Community score: 4.5

This week Hori has an awakening. When Miyamura puts his foot on her head (sort of on a whim) while she's painting his toenails, she suddenly realizes that it might be hot if he yelled at her sometimes. She doesn't want him to be mean or abusive – just to roleplay it…and Miyamura is definitely more than a little freaked out over her request.

Look, there is absolutely nothing wrong with liking what you like, even if that's something that might seem “off” to other people. If no one is being injured (who doesn't want to be), people are more than welcome to explore various kinks and ideas in their relationships. If that's Hori's thing, that's perfectly fine. The problem is that it isn't entirely clear if Miyamura, the other half of the couple, is comfortable with Hori's request. Just why this is almost isn't as important as the fact that he is, but it is interesting to look at the opening moments of the episode as pointing to what might be driving his discomfort, because as Hori is aware, he's perfectly comfortable being loud and aggressive with other people.

For my money, Horimiya really is at its most effective when it's looking at the positive changes in Miyamura's life between middle and high school. The opening this week, when his third-year high school self is talking to his middle school self, is poignant in how he assures his younger incarnation that things really will get better. It's something you hear a lot if you're an unhappy kid without many friends or who just doesn't feel like they belong, and it's not easy to just blindly trust the adult or older kid making the promises of a better future. As Miyamura remembers just how lost and unhappy he was, he realizes how close he came to not making it to the point where he meets Hori, Toru, and Yuki, and while that may not frighten him, it does make him wake up in tears. Miyamura didn't just revisit his lowest point in a dream, he finally truly understood how low that point actually was, and consequently came to understand even better how much Hori means to him. She's too important for him – and that both makes him uncomfortable with yelling at her or being aggressive with her, and compels him to try despite his discomfort. It's a tricky position to be in, and I'm not sure that the series fully understands or appreciates that.

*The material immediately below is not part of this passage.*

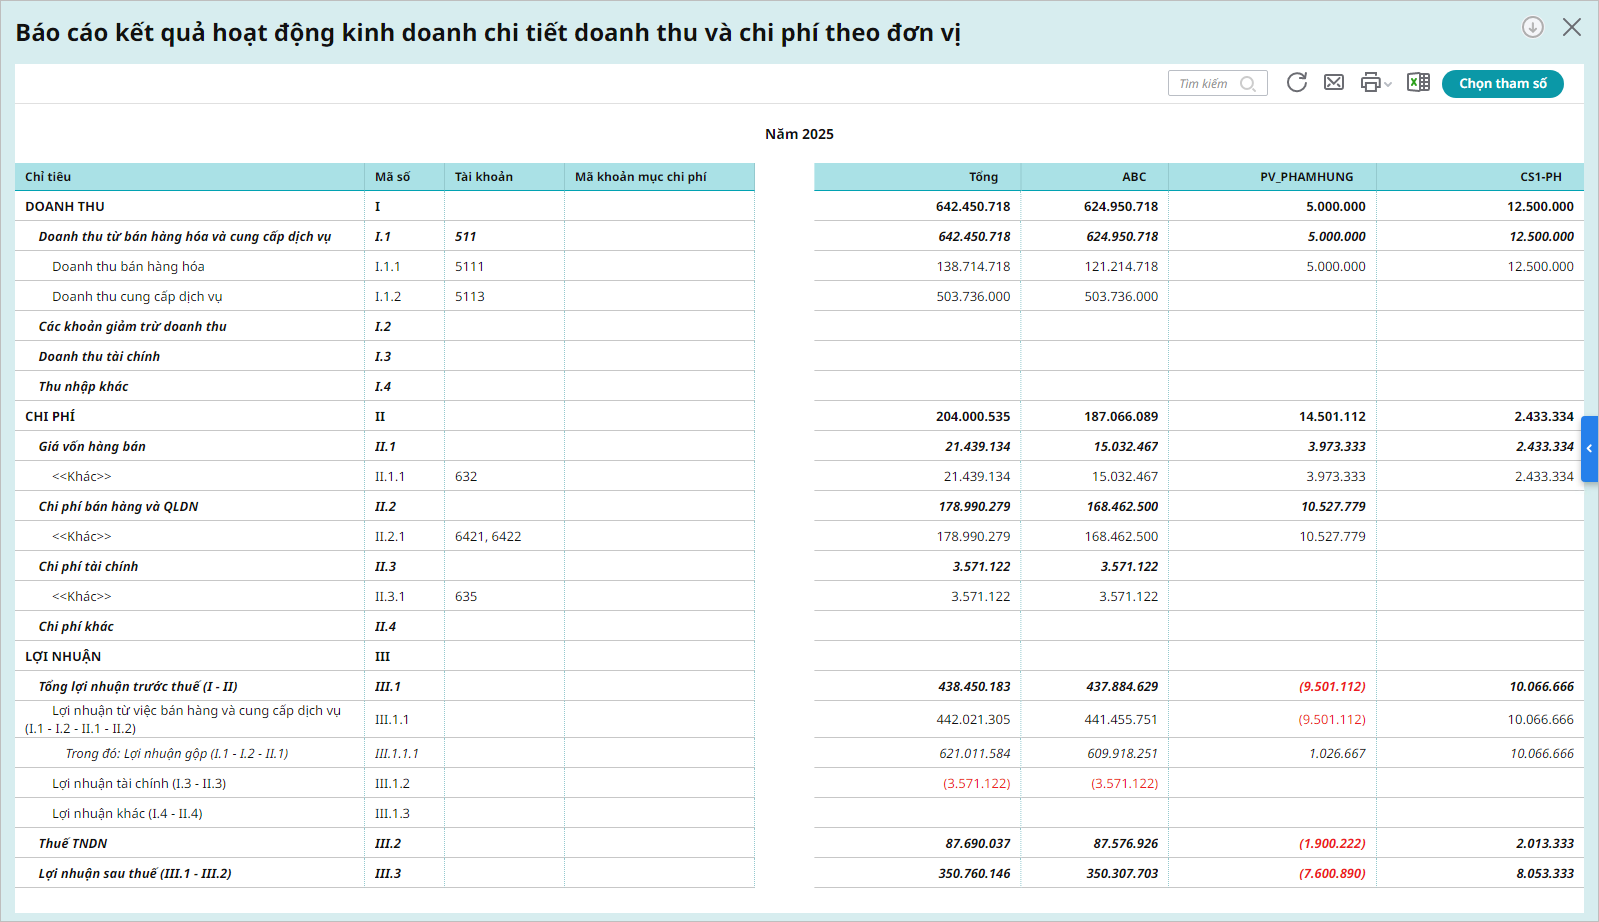Click the Mã khoản mục chi phí header
Screen dimensions: 1599x922
click(640, 177)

For that matter, I'm not entirely sure that the series understands what “weak” means, because Remi's monologue about her boyfriend lists off a lot of things that she seems to think are weaknesses when I'd frame them more as signs of strength. That isn't just because I still dislike Remi (she's getting better, but…); it's more that she doesn't understand that putting on a good show in front of people, yelling when you don't like to, or accepting socially perceived weaknesses actually takes a lot of inner fortitude. Sengoku may be shy and/or anxious, but he still manages to do what he has to while being a nice person – he easily could have made fun of Remi for not knowing who Goethe is, but instead he offers to lend her books. (And it's Grimms' not Grimm's, subtitles!) He begins to like her when he learns who she is beneath her pretty face, and frankly that shows a lot more strength of character than plenty of other people.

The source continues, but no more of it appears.